Good afternoon,
First off....I know using ie for anything isn't great since its not being supported anymore.
I have figured out how to scrape a table but I need to have the table data to be placed in cell A5. I tried adding .range("A5") to parts of the code but haven't been able to get it to work.
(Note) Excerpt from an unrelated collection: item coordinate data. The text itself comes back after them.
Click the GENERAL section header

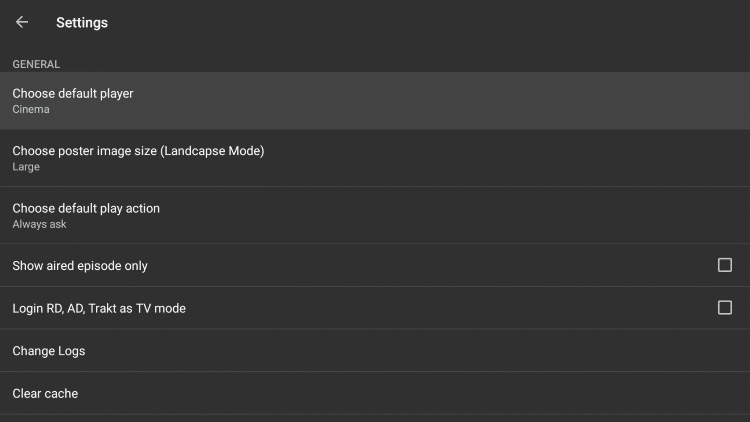[36, 64]
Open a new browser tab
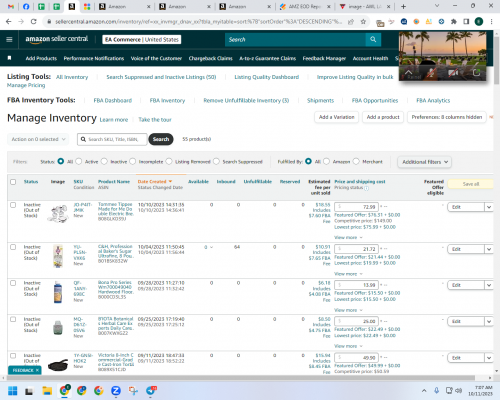 [x=403, y=6]
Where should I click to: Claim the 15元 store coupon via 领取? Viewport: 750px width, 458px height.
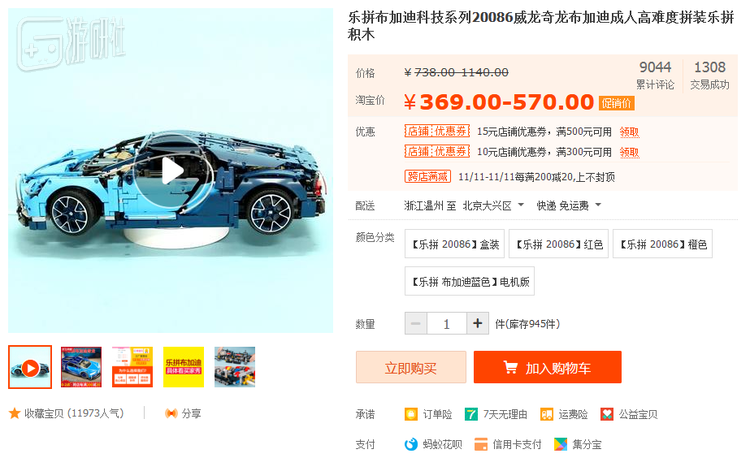click(x=629, y=132)
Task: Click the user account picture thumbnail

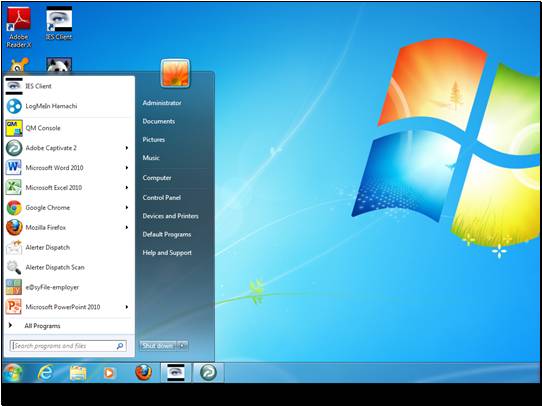Action: pyautogui.click(x=175, y=73)
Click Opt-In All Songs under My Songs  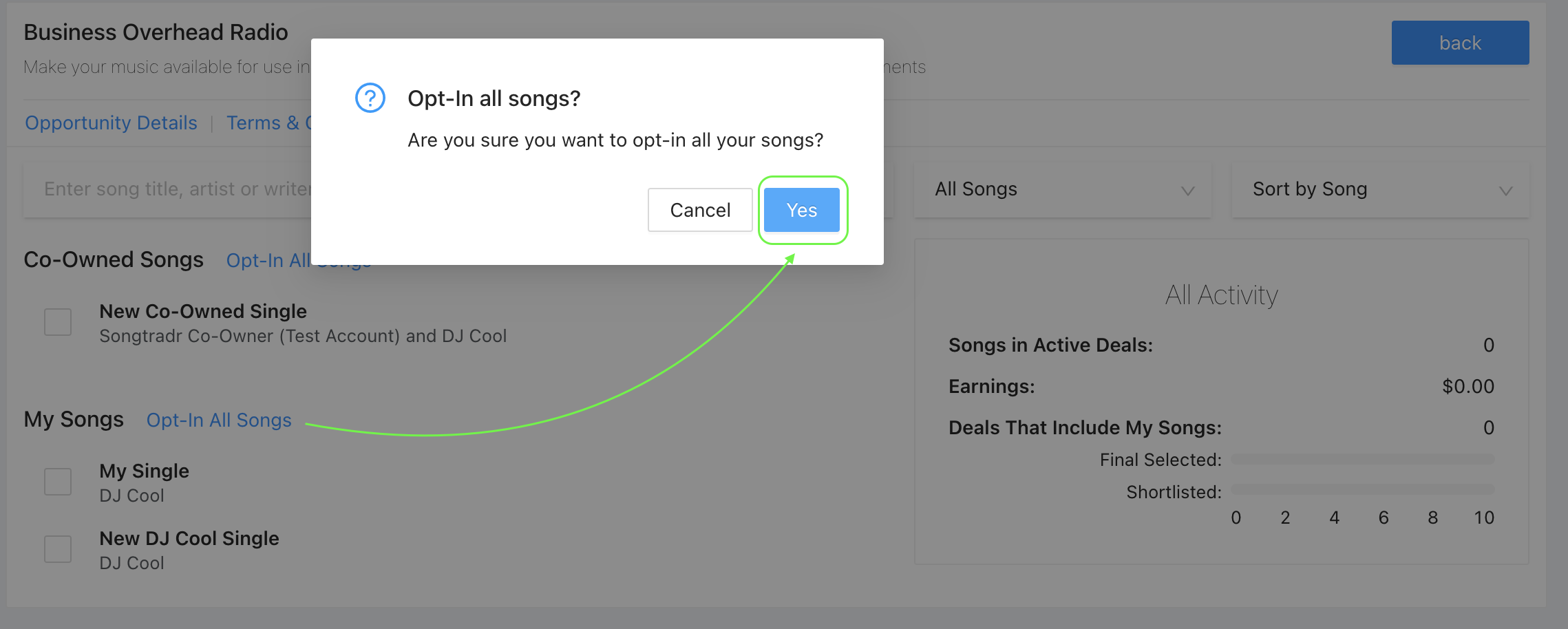(219, 420)
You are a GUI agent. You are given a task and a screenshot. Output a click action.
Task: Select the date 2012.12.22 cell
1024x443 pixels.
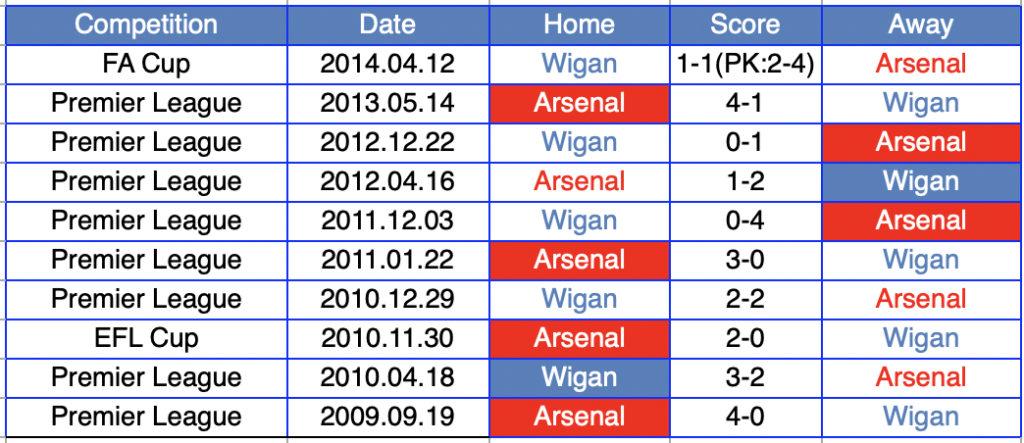(x=387, y=142)

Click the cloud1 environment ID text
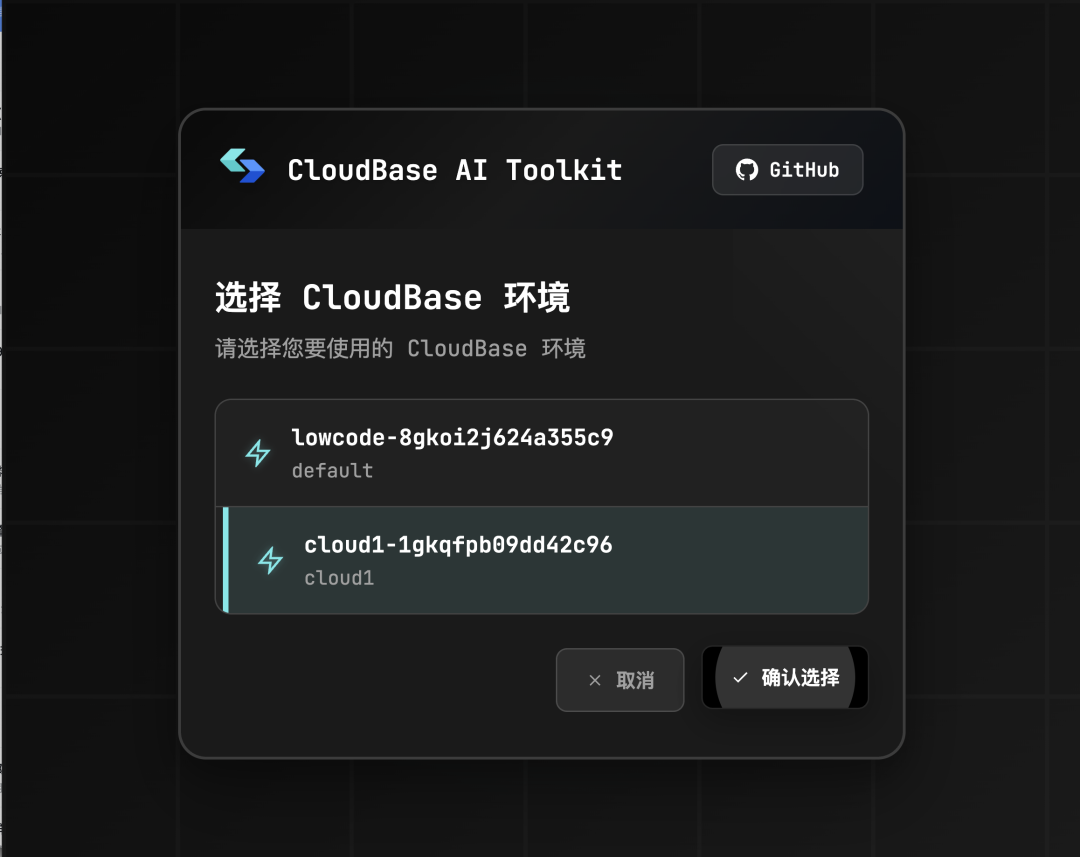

Please see code below:
Private Sub CommandButton3_Click()
'Clear the range before scraping
ActiveSheet.Range("A5:k5000").ClearContents
'Navigating to webpage
Dim ie As Object
Dim url As String
url = "https://www.myfueltanksolutions.com/validate.asp"
Set ie = CreateObject("InternetExplorer.Application")
ie.Visible = True
ie.navigate url
Do While ie.Busy: DoEvents: Loop
Do Until ie.readyState = 4: DoEvents: Loop
'Login credentails and submit
Dim idoc As MSHTML.HTMLDocument
Set idoc = ie.document
idoc.all.CompanyID.Value = "CompanyID"
idoc.all.UserId.Value = "UserID"
idoc.all.Password.Value = "Password"
idoc.parentWindow.execScript "submitForm();"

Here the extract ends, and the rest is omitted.